__TEXT__.
— START —

Which Camera? D300 or D700 or what?

Discussion in 'Nikon' started by mark_thomas|17, Jan 7, 2012.

  1. For the record, I'm an inspiring photographer that wants good AF and sharp images.
    After being so mad at my Canon 7D and wanting to throw it at a brick wall, I'm switching to Nikon for MANY reasons. Low noise being just one of them. But this post is not about my switch.
    "Almost" settled on the D7000 because of the great video options. But after seeing 1000+ horror stories regarding the back focas issue it has totally scared me away.
    Originally I wanted the D700 because of the full frame sensor. But now I thinking I should SAVE the extra money and buy some good lenses.
    Do you think I should buy the D700 or buy the D300 and spend the extra on some good glass? I have about $4000 to spend at the moment and still need a flash too.
  2. If video AND low light are important to you, get the D7000. Back- or frontfocussing an be an issue on any camera, but both are easily corrected by Nikon service. I have owned 2 D300 and one D300s in the past years, one of the D300 had a backfocussing issue, Nikon repair service corrected it under warranty in no time.
    If low light is important and video not, get the D700. In my eyes, DX or FX are two very different choices regarding lenses. Either build the perfect DX setup, or create a perfect FX world. Switching is not as easy as it seems, since all of your lenses change, even if you start with FX lenses only on a DX body.
    Compared to the D7000, D300s is one generation older. BUT: handling to me is much better (that's why I stick to my D300 and D300s), and differences in IQ, even if they seem worlds appart in dpreview- and DxO-comparisons, depend much more on personal knowledge and technique than on Dxxx used.
    BTW, what is wrong with your 7D? I am non Canon fan, but the 7D seems to be a very capable camera to me, maybe it's more about lenses than cameras?

— END —

__LISTED ENTRIES__.
— START —

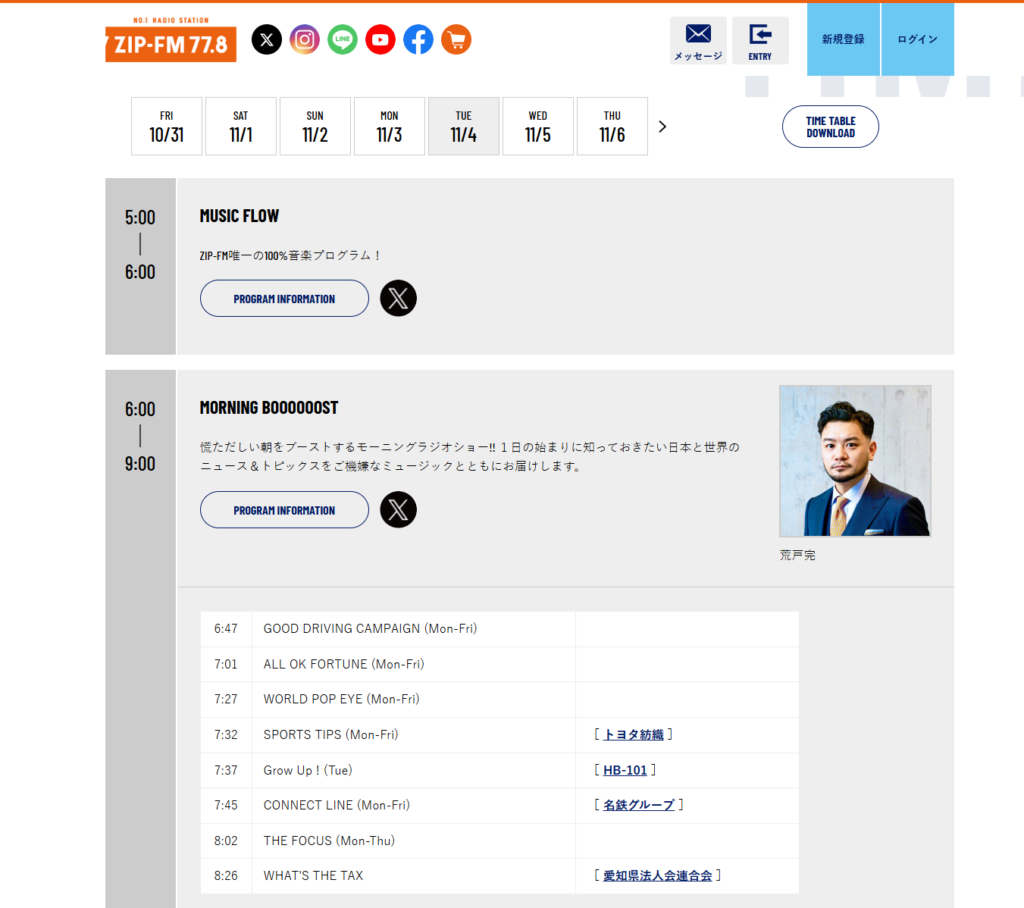
Task: Open the envelope message icon
Action: [x=698, y=40]

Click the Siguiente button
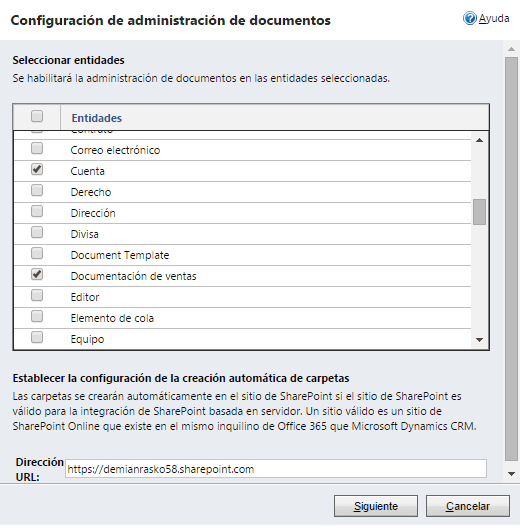pyautogui.click(x=376, y=506)
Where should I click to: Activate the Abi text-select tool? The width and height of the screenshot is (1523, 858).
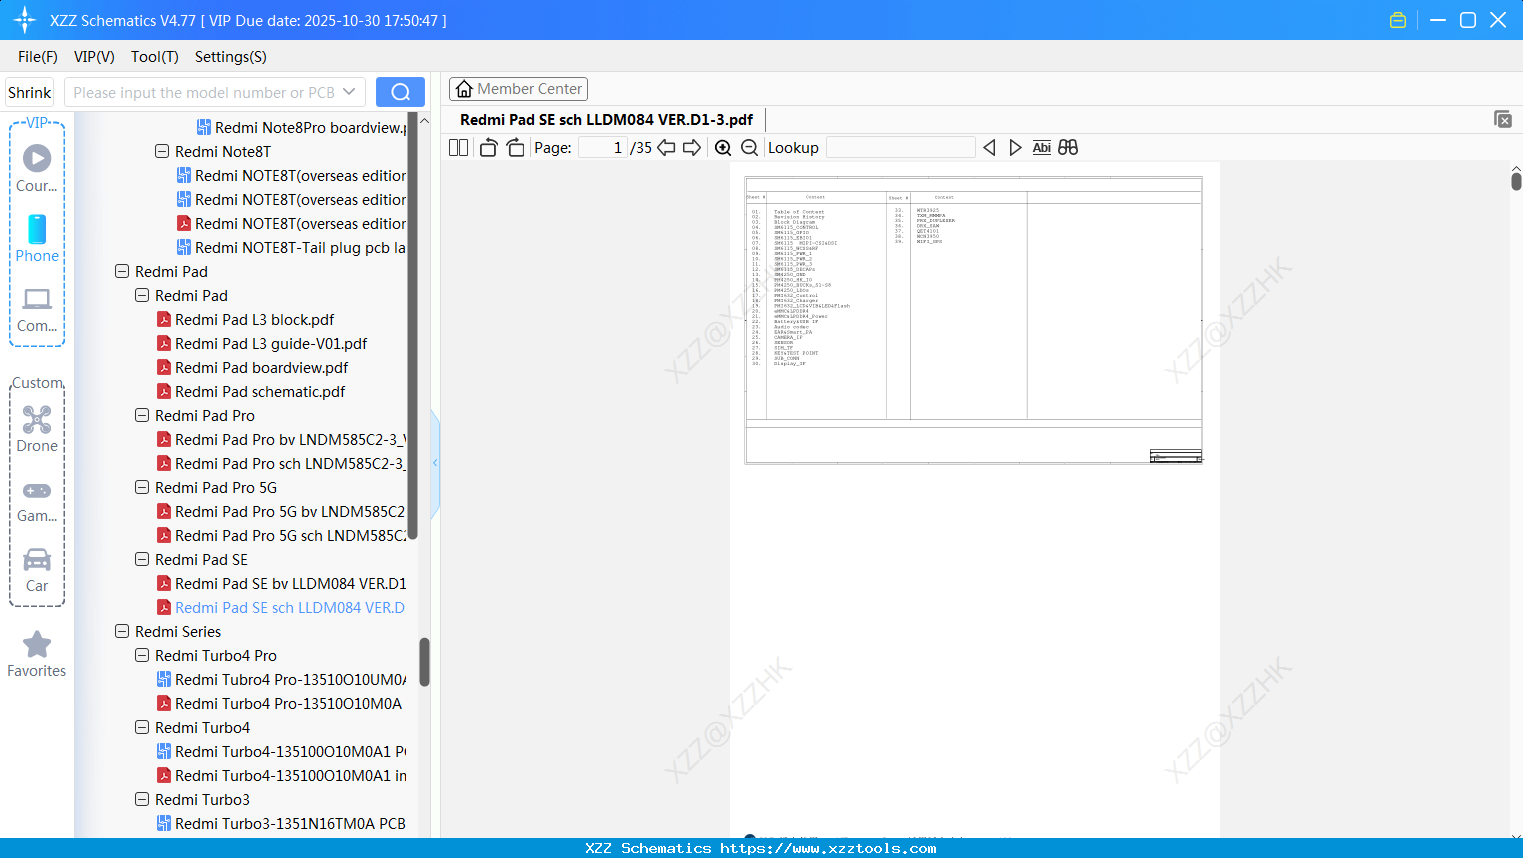[x=1042, y=147]
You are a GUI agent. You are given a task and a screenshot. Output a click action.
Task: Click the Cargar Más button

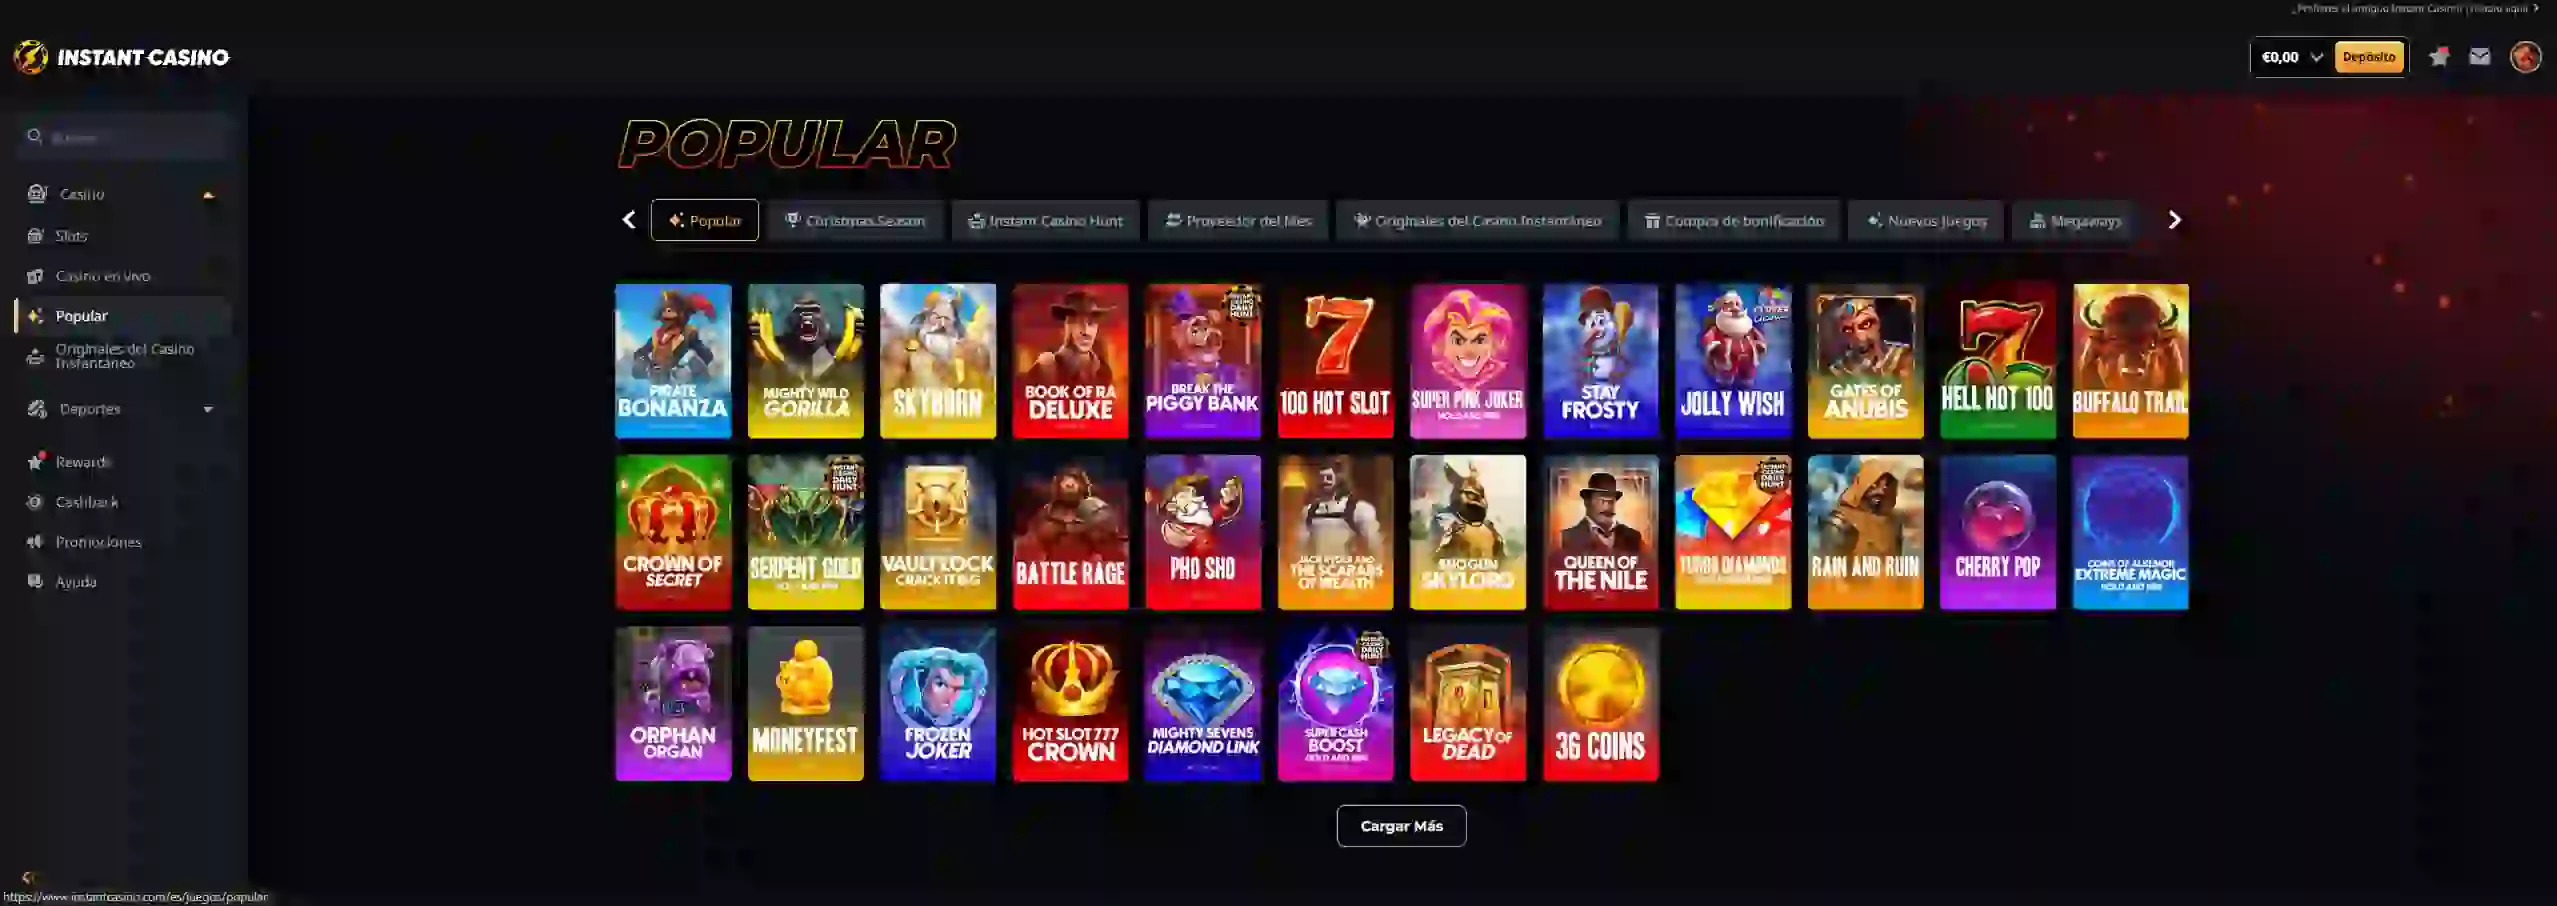(x=1401, y=826)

— END —

__SET TASK 1__.
In the listing, replace "button" with "control" in the lines from the one with "You are a GUI" through the end of the listing, changing nothing else. Return only those lines and omit the pictures.
__SET TASK 2__.
Write the next part of the forum discussion about choosing between Nikon cameras, starting after its final sentence.

__FINAL ANSWER 1__.
You are a GUI agent. You are given a task and a screenshot. Output a click action.
Task: Click the Cargar Más control

(x=1401, y=826)

__FINAL ANSWER 2__.
  3. I haven't used a 7d myself, and am in fact a Nikon shooter (D300), but a friend of mine has one and gets superb photographs with it. Noise is not an issue "native" to that body, at least if you meter correctly. In fact, I have very seriously considered ditching my D300 for a 7d. :)
    It might be that you need to master the DSLR you have rather than switch to a different one.
  4. Thanks for the response. The 7D has all kinds of noise issues. Any higher then ISO 200 and your IQ went to the cleaners. The 7D is a class act for unstable AF, you can google all that stuff. After reading many stories of users switching from a 7D to a D700 I realized it wasn't just me. Then I bought a $2200 70-200 L lens and had the same results. It was time to go.
    But back to Nikon
    Ok, so FX is Nikons high-end? And a DX lens will not fit on a FX camera and I will need to buy all FX if I get the D700 correct?
  5. Noreen, I wish that was the case but it's simply not true for me. The noise issues are burned in regardless of which lens was used. Everyone has different tolerations when it comes to IQ. The 7D is a great camera don't get me wrong. But it's simply not right for me. It's great for video and built like a tank, but I mainly shoot photos.
    Arrgg, now this is a 7D discussion!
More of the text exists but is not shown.